Records from a data source

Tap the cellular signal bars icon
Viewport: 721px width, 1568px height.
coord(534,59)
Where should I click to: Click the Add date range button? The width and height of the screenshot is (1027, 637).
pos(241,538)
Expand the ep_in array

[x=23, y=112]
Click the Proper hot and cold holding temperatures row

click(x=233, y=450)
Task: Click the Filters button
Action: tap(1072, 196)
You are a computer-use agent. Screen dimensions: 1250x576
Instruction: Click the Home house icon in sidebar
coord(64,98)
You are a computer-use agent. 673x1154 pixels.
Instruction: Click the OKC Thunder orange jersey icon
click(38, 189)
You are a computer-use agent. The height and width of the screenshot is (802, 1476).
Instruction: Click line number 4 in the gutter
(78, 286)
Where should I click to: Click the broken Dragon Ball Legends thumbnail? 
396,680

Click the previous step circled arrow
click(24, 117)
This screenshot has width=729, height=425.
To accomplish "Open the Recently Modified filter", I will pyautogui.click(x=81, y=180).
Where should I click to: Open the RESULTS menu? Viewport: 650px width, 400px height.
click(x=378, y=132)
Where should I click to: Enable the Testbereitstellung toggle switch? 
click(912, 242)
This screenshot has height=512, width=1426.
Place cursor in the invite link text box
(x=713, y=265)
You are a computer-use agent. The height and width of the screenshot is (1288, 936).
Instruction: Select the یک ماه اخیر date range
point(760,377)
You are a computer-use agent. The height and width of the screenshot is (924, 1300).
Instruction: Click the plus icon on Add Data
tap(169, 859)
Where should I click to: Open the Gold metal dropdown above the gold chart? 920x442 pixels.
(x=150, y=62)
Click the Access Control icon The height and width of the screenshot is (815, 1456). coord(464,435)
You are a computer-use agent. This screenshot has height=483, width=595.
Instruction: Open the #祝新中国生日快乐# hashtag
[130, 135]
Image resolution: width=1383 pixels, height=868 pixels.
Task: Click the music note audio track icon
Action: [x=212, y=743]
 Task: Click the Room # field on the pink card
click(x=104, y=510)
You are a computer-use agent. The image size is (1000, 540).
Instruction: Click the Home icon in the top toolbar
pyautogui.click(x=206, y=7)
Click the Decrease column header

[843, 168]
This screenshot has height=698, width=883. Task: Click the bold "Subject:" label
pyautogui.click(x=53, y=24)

### WORK ORDER
Write out every entry once more, precisely as it stands.

### SOLVED EXERCISE
Tap the cellular signal bars icon
Viewport: 721px width, 1568px height.
coord(534,59)
Where should I click to: Click the Add date range button? The width and height of the screenshot is (1027, 637).
pos(241,538)
Expand the ep_in array

[x=23, y=112]
Click the Proper hot and cold holding temperatures row

click(x=233, y=450)
Task: Click the Filters button
Action: tap(1072, 196)
You are a computer-use agent. Screen dimensions: 1250x576
Instruction: Click the Home house icon in sidebar
coord(64,98)
You are a computer-use agent. 673x1154 pixels.
Instruction: Click the OKC Thunder orange jersey icon
click(38, 189)
You are a computer-use agent. The height and width of the screenshot is (802, 1476).
Instruction: Click line number 4 in the gutter
(78, 286)
Where should I click to: Click the broken Dragon Ball Legends thumbnail? 
396,680

Click the previous step circled arrow
click(24, 117)
This screenshot has width=729, height=425.
To accomplish "Open the Recently Modified filter", I will pyautogui.click(x=81, y=180).
Where should I click to: Open the RESULTS menu? Viewport: 650px width, 400px height.
click(x=378, y=132)
Where should I click to: Enable the Testbereitstellung toggle switch? 
click(912, 242)
This screenshot has height=512, width=1426.
Place cursor in the invite link text box
(x=713, y=265)
You are a computer-use agent. The height and width of the screenshot is (1288, 936).
Instruction: Select the یک ماه اخیر date range
point(760,377)
You are a computer-use agent. The height and width of the screenshot is (924, 1300).
Instruction: Click the plus icon on Add Data
tap(169, 859)
Where should I click to: Open the Gold metal dropdown above the gold chart? 920x442 pixels.
(x=150, y=62)
Click the Access Control icon The height and width of the screenshot is (815, 1456). coord(464,435)
You are a computer-use agent. This screenshot has height=483, width=595.
Instruction: Open the #祝新中国生日快乐# hashtag
[130, 135]
Image resolution: width=1383 pixels, height=868 pixels.
Task: Click the music note audio track icon
Action: [x=212, y=743]
 Task: Click the Room # field on the pink card
click(x=104, y=510)
You are a computer-use agent. The image size is (1000, 540).
Instruction: Click the Home icon in the top toolbar
pyautogui.click(x=206, y=7)
Click the Decrease column header

[843, 168]
This screenshot has height=698, width=883. Task: Click the bold "Subject:" label
pyautogui.click(x=53, y=24)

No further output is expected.